* [Try it]: Go through the records below and return each line that has "Opens" in it.

* [Data for the task]:
▼▼▼

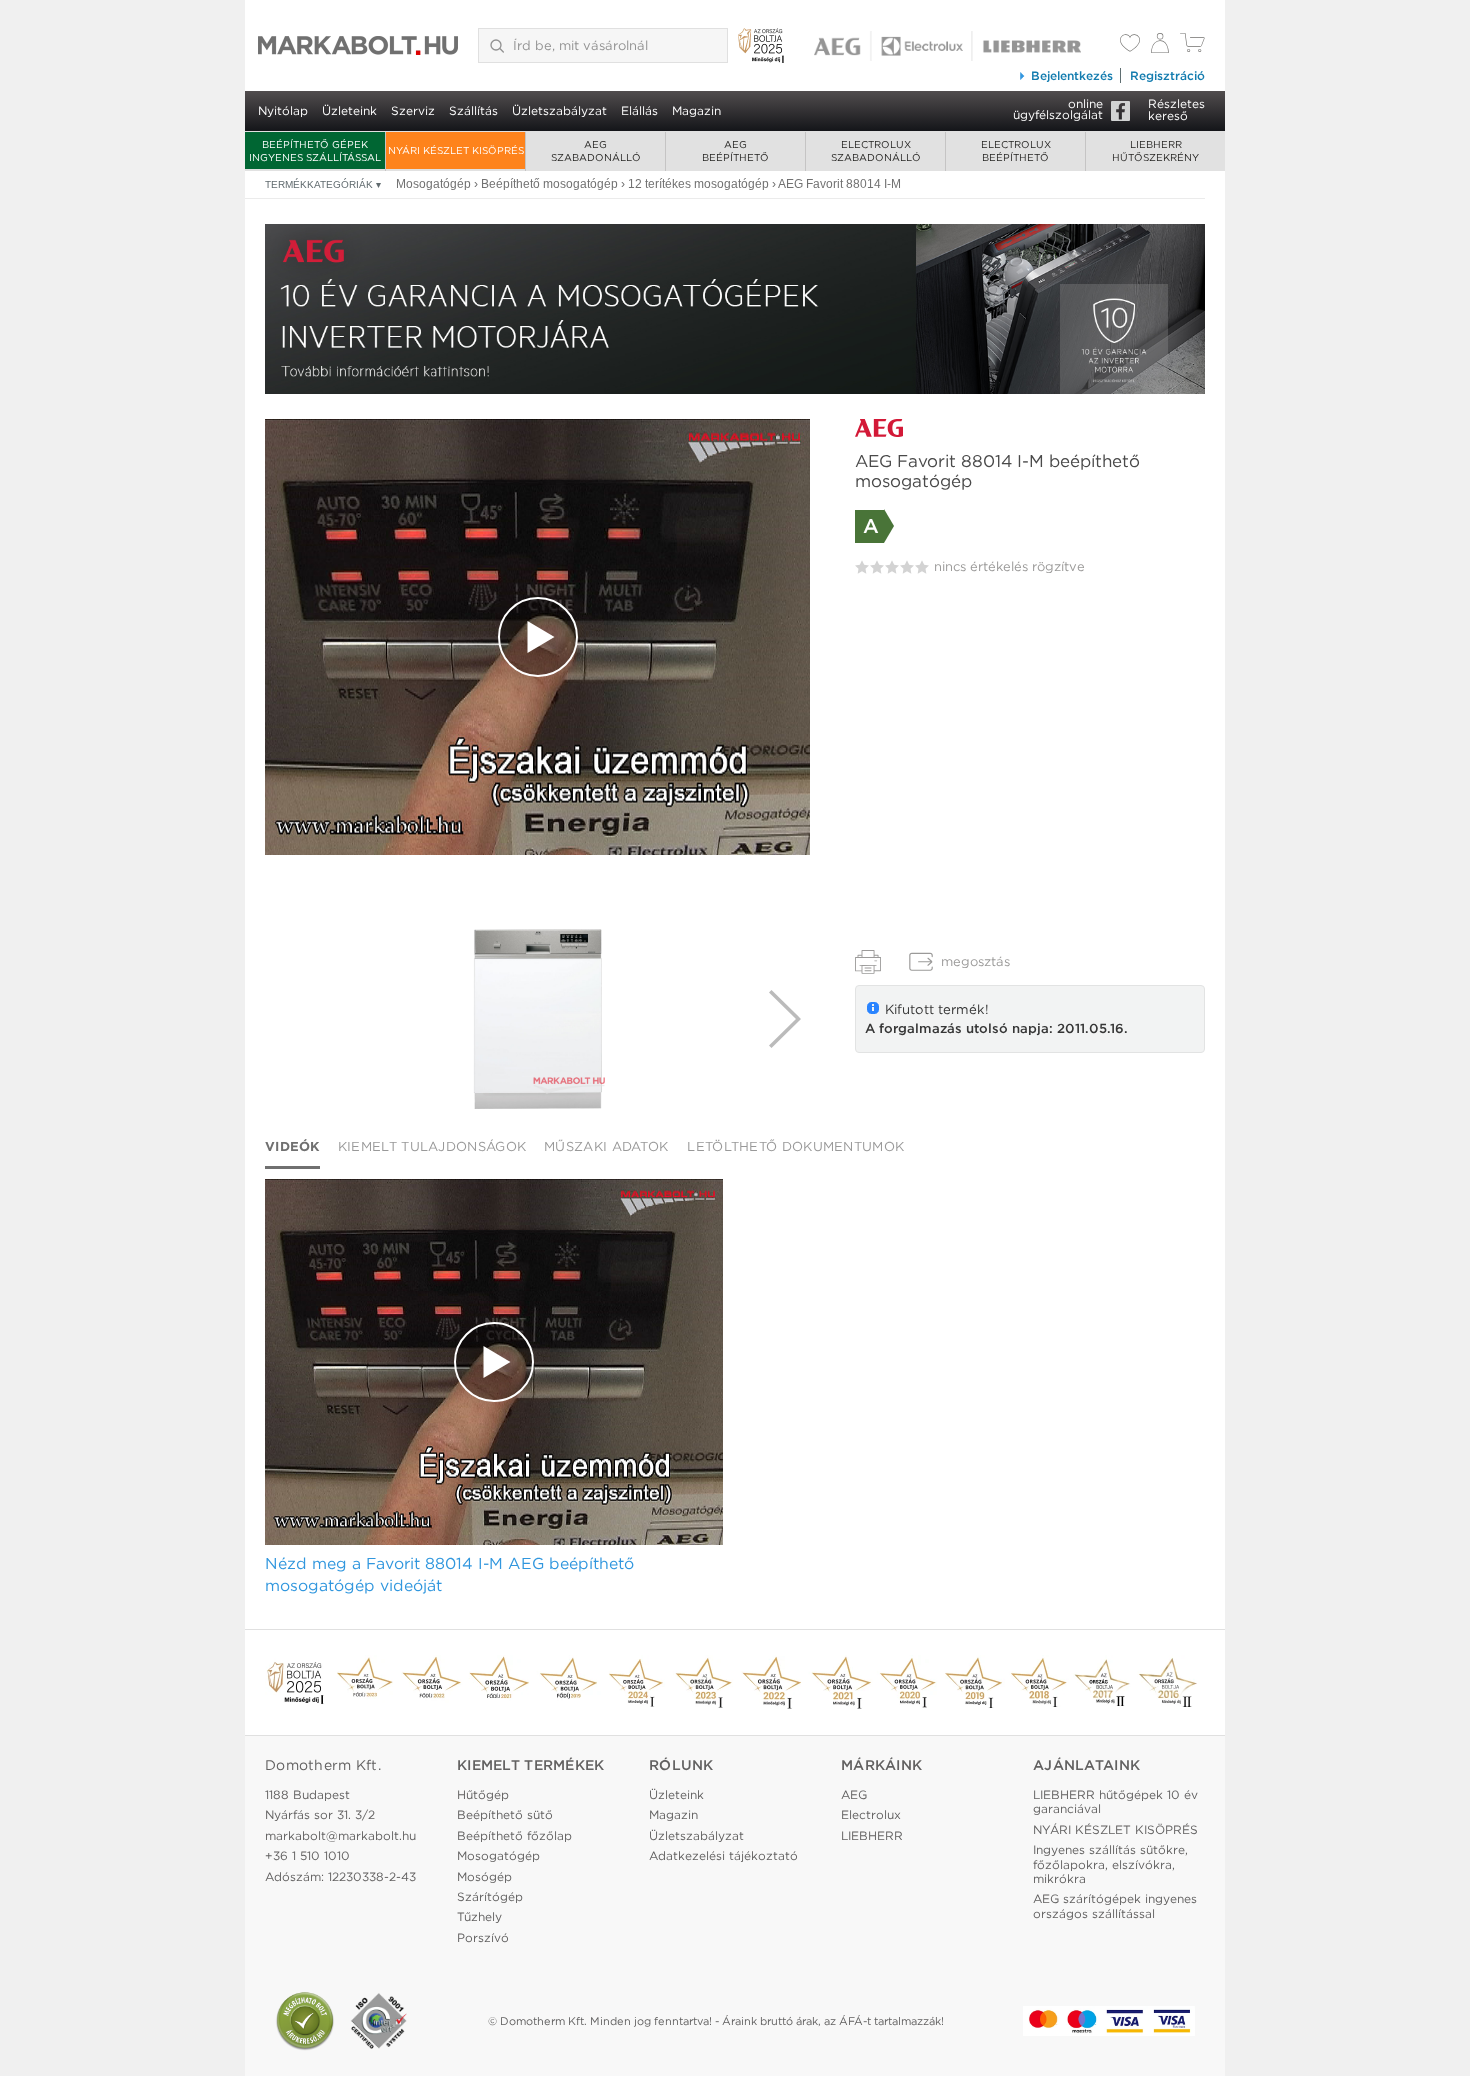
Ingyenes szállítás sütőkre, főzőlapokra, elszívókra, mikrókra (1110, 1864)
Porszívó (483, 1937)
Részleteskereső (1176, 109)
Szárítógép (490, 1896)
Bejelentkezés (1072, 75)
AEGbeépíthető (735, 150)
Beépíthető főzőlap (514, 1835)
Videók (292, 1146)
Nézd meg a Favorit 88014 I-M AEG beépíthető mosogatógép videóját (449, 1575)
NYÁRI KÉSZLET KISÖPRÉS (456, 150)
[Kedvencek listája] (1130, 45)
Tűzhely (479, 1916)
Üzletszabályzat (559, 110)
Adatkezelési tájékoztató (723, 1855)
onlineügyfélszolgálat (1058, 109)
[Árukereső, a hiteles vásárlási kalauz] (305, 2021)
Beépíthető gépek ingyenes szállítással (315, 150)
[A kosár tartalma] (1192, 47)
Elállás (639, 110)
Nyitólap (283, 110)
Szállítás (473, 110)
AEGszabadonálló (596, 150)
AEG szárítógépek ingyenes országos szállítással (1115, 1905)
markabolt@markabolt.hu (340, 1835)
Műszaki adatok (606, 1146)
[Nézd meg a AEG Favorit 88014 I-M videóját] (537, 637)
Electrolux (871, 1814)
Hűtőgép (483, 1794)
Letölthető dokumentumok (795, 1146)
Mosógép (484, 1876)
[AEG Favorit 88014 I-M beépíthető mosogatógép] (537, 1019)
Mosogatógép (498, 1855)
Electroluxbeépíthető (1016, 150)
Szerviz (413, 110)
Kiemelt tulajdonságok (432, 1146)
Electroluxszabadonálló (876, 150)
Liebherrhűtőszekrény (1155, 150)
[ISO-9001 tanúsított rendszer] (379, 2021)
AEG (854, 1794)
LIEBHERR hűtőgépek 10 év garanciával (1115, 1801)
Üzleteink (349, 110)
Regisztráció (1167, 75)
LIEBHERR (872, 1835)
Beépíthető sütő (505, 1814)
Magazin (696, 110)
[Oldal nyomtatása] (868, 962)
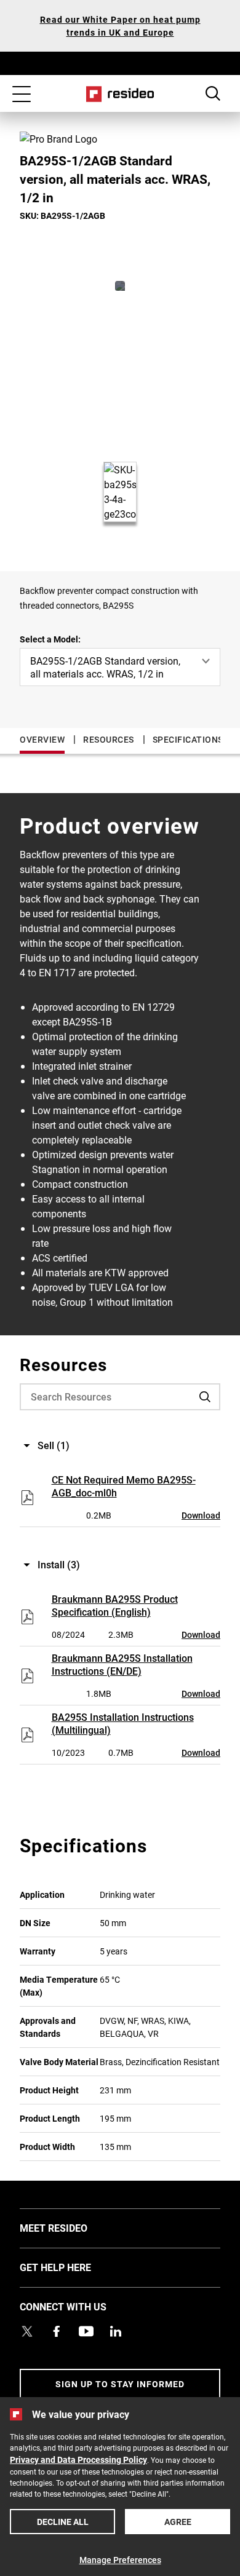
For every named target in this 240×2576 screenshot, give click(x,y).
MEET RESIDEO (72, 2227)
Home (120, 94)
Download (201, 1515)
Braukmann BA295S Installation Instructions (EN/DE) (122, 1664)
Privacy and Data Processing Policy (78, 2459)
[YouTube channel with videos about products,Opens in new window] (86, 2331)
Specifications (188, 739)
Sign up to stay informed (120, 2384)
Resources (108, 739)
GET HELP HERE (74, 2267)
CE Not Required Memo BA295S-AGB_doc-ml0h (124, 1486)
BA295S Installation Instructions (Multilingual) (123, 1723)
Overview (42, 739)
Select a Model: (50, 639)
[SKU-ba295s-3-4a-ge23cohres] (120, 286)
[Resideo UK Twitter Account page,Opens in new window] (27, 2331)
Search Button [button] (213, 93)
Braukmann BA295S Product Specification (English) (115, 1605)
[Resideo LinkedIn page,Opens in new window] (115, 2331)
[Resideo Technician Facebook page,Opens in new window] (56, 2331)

▲▲▲

* [Result for this task]:
[YouTube channel with videos about products,Opens in new window] (86, 2331)
[Resideo UK Twitter Account page,Opens in new window] (27, 2331)
[Resideo LinkedIn page,Opens in new window] (115, 2331)
[Resideo Technician Facebook page,Opens in new window] (56, 2331)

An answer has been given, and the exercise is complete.